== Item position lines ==
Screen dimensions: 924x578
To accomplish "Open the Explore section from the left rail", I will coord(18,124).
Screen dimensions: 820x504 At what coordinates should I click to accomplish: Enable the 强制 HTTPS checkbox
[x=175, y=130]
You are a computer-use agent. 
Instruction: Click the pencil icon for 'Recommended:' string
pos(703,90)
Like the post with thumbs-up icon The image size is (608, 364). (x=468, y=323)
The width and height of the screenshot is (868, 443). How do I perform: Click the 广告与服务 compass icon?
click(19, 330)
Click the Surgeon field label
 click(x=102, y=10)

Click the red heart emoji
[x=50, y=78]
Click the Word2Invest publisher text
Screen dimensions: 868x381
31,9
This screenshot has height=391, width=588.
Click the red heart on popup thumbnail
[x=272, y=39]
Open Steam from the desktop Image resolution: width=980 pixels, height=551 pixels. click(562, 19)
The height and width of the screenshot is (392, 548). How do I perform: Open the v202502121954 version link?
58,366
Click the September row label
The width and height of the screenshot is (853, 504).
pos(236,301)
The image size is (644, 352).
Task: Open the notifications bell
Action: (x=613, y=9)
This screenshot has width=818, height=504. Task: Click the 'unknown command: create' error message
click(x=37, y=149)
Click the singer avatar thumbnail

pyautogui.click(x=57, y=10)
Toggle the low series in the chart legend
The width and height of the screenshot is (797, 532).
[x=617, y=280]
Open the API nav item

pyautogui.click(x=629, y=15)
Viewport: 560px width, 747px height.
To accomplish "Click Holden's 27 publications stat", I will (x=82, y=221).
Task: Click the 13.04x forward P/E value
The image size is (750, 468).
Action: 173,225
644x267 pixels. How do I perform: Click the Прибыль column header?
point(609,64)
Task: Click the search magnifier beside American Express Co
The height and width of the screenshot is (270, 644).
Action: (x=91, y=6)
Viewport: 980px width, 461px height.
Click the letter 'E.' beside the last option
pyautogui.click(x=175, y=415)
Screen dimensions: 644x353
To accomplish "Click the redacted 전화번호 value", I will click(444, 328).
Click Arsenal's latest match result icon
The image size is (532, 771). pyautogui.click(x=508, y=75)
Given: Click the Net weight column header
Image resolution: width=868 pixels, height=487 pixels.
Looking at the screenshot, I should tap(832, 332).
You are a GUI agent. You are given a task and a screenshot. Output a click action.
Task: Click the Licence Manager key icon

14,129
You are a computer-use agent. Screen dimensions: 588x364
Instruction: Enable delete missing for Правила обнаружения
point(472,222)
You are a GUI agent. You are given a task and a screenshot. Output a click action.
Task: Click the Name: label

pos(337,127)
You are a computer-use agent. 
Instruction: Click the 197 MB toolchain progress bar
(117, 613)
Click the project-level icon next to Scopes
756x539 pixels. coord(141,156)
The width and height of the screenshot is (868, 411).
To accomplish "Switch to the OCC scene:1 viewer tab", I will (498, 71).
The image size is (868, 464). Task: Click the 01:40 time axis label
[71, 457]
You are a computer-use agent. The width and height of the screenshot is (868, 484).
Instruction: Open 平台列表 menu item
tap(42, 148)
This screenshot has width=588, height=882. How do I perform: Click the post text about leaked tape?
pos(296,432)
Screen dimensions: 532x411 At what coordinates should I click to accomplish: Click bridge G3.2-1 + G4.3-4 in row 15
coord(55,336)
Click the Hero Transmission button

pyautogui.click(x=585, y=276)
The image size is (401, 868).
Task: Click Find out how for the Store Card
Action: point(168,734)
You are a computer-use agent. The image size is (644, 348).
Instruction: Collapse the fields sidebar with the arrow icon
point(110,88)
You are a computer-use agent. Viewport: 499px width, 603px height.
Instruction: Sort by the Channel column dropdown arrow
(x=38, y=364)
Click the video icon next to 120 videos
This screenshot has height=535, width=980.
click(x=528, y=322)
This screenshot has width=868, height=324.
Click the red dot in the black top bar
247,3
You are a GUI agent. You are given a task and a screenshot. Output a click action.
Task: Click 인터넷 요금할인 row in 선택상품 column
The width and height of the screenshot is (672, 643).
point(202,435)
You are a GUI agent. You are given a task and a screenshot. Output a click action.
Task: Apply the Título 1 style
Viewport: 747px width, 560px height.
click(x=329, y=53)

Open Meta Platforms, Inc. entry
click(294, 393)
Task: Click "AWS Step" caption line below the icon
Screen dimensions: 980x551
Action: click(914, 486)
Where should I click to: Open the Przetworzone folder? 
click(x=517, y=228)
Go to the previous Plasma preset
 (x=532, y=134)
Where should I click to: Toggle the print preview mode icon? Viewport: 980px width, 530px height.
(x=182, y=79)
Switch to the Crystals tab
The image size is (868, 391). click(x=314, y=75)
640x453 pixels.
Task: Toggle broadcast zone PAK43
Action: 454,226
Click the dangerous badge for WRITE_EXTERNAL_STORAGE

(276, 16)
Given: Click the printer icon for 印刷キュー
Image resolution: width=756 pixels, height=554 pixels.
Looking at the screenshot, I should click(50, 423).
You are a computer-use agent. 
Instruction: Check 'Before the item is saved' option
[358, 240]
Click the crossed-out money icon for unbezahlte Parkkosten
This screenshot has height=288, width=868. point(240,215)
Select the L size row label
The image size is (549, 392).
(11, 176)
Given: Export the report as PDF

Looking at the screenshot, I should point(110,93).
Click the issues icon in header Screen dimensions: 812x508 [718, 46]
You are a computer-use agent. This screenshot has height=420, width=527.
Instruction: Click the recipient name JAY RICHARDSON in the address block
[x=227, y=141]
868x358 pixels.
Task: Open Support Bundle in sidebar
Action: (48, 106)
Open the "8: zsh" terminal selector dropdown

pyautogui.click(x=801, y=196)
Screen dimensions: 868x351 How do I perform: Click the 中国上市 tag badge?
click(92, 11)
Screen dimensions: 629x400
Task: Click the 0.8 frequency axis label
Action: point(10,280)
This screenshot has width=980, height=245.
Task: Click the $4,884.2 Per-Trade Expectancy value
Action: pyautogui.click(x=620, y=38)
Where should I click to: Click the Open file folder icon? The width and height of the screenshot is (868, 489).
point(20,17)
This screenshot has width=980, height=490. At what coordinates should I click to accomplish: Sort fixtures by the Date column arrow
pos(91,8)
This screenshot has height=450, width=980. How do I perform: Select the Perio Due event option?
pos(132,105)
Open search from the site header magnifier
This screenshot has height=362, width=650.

== What you have to do ==
Recast everything from the first line down to the line containing "click(x=102, y=10)" as a numbered list, with both of those lines included and any blank lines dropped.

== Solution for this task ==
1. Screen dimensions: 924x578
2. To accomplish "Open the Explore section from the left rail", I will coord(18,124).
3. Screen dimensions: 820x504 At what coordinates should I click to accomplish: Enable the 强制 HTTPS checkbox
4. [x=175, y=130]
5. You are a computer-use agent. 
6. Instruction: Click the pencil icon for 'Recommended:' string
7. pos(703,90)
8. Like the post with thumbs-up icon The image size is (608, 364). (x=468, y=323)
9. The width and height of the screenshot is (868, 443). How do I perform: Click the 广告与服务 compass icon?
10. click(19, 330)
11. Click the Surgeon field label
12.  click(x=102, y=10)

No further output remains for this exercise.